Power generation plans and failures in Sri Lanka

Thursday, 30 July 2020 00:00 -     - {{hitsCtrl.values.hits}}

 


Why are we always in crisis mode for Ceylon Electricity Board (CEB) power generation shortages? Highly competent engineers of the CEB produce a power generation plan for 25 years. The lawmakers in charge of power have never looked at it positively, but resorted to emergency power purchase agreements at very high cost. The disruptive law makers scream about corruption in the award of any of these tenders on traditional and social media such that projects never get off the ground. Trust the President will find a solution to these inordinate delays in awarding tenders.

Highways or hydro power projects or the Mahaveli downstream projects, as per the master plans drawn by the then Minister of Mahaveli Gamini Dissanayake, if implemented on time, would have been financially viable enough to repay the loans. 

Of the accelerated Mahaveli projects, Upper Kotmale was delayed by over a decade, and finally a compromise has been achieved to run the turbines in the night and switch them off at 7 a.m. 

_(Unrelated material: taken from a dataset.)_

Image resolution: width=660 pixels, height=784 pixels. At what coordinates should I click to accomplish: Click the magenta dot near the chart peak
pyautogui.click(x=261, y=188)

In 2002, I was offered the post of CEB Chairman by the then-Prime Minister, which later changed to Chairman of Bank of Ceylon. At that time, the cost of the undersea cable project to connect our main grid to the Indian grid was only $ 75 million. Even 18 years later, nothing has happened, other than much talk. During the rainy season, all the reservoirs are full and generate the maximum amount of electricity. Then during the drought, we resort to emergency power. Over the last four years, the CEB did not award the tender for the construction of the combined cycle plant to the lowest bidder. A Sri Lankan company was conducting advanced negotiations with a Chinese Company. I do not know what the current position is.  I was very happy to hear from the President that mega construction projects will be handed over to local companies, who may or may not form joint ventures with foreign experts as minority shareholders for technology transfer. 

The following is a very good example of lost opportunities. The India-Sri Lanka HVDC Grid Interconnection is a proposed project to link the national grids of India and Sri Lanka. The project involves the construction of a HVDC connection between Madurai in southern India, and Anuradhapura in central Sri Lanka, through the Palk Strait. The link would measure 285 kilometres (177 mi) in length, including 50 kilometres (31 mi) of submarine cables, and would take more than three years to construct. It would be implemented by the Power Grid Corporation of India Limited and CEB. 

This project will link Sri Lanka with the rest of the South Asian grid.

In February 2016 Public Utilities Commission of Sri Lanka Director General Damitha Kumarasinghe announced that pre-feasibility studies on the project had been completed. Additionally, the National Renewable Energy Laboratory in collaboration with Ceylon Electricity Board completed an operational analysis of the HVDC connection for one year of operations.